● READING PASSAGE
· · ·
Analyze the oligomers at the monomer level using bond counts as proxy for inter-monomer connections. Since all oligomers have DP=3, we treat each as a network of 3 monomers connected by different linkage types.

In [None]:
def create_monomer_network(bond_counts, oligomer_id, dp=3):
    """
    Create a monomer-level network based on bond counts.
    Assumes linear arrangement of monomers with inter-monomer bonds.
    
    Args:
        bond_counts (dict): Dictionary of bond types and counts
        oligomer_id (str): Identifier for the oligomer
        dp (int): Degree of polymerization (number of monomers)
        
    Returns:
        nx.Graph: Monomer-level network
    """
    G = nx.Graph()
    
    # Add monomer nodes
    for i in range(dp):
        G.add_node(f"M{i+1}", monomer_id=i+1, oligomer_id=oligomer_id)
    
    # Add edges based on bond counts
    # For DP=3, we typically have 2 inter-monomer connections
    edge_count = 0
    for bond_type, count in bond_counts.items():
        for _ in range(count):
            if edge_count < dp - 1:  # Don't exceed maximum possible connections
                start_monomer = edge_count
                end_monomer = edge_count + 1
                G.add_edge(f"M{start_monomer+1}", f"M{end_monomer+1}", 
                          bond_type=bond_type, weight=1)
                edge_count += 1
    
    return G

# Create monomer-level networks for all oligomers
print("Creating Monomer-level Networks")
print("=" * 35)

monomer_networks = []
monomer_stats = []

for oligo in oligomer_data:
    # Create monomer network
    mono_G = create_monomer_network(oligo['bond_counts'], oligo['id'])
    monomer_networks.append(mono_G)
· · ·
● DATA EXCERPT

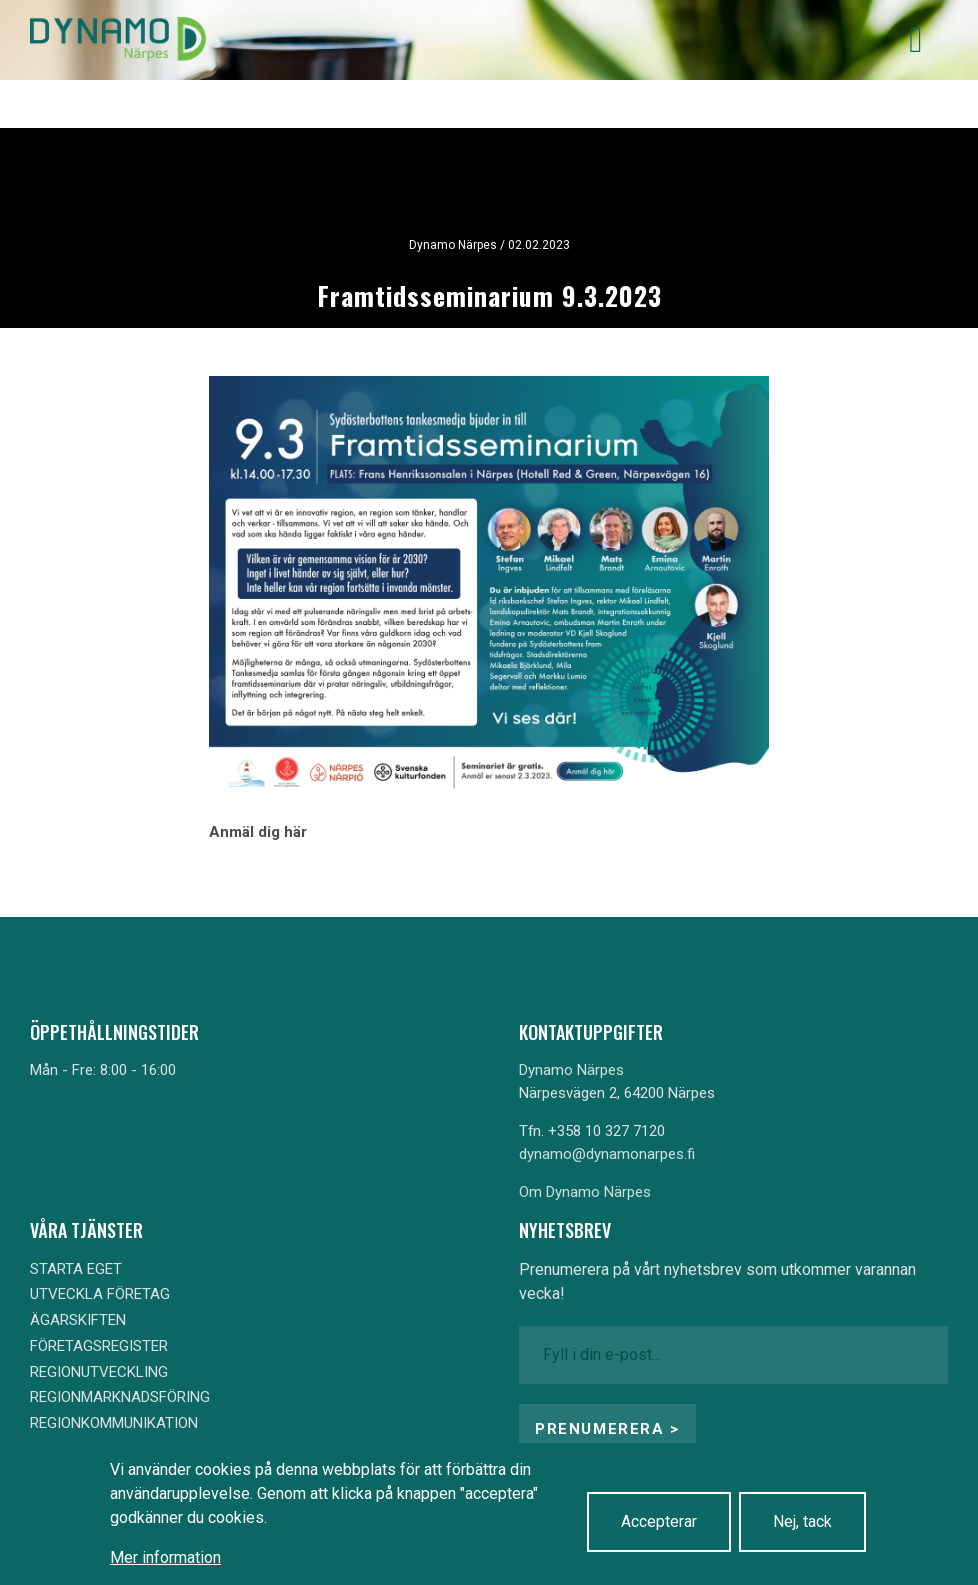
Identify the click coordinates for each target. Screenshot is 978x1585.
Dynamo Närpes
· · ·
● TASKS TO COMPLETE
(1) Return the part of the monomer network excerpt between "for oligo in" and "monomer_networks.append(mono_G)", inclusive.
(2) Which parameters does the function create_monomer_network accept in the monomer network excerpt?
(3) In the monomer network excerpt, what degree of polymerization do all the oligomers have?
The data come from a separate source and have no connection to the monomer network excerpt.

● SET OF ANSWERS
(1)
for oligo in oligomer_data:
    # Create monomer network
    mono_G = create_monomer_network(oligo['bond_counts'], oligo['id'])
    monomer_networks.append(mono_G)

(2) bond_counts, oligomer_id, dp

(3) DP=3, meaning three monomers each.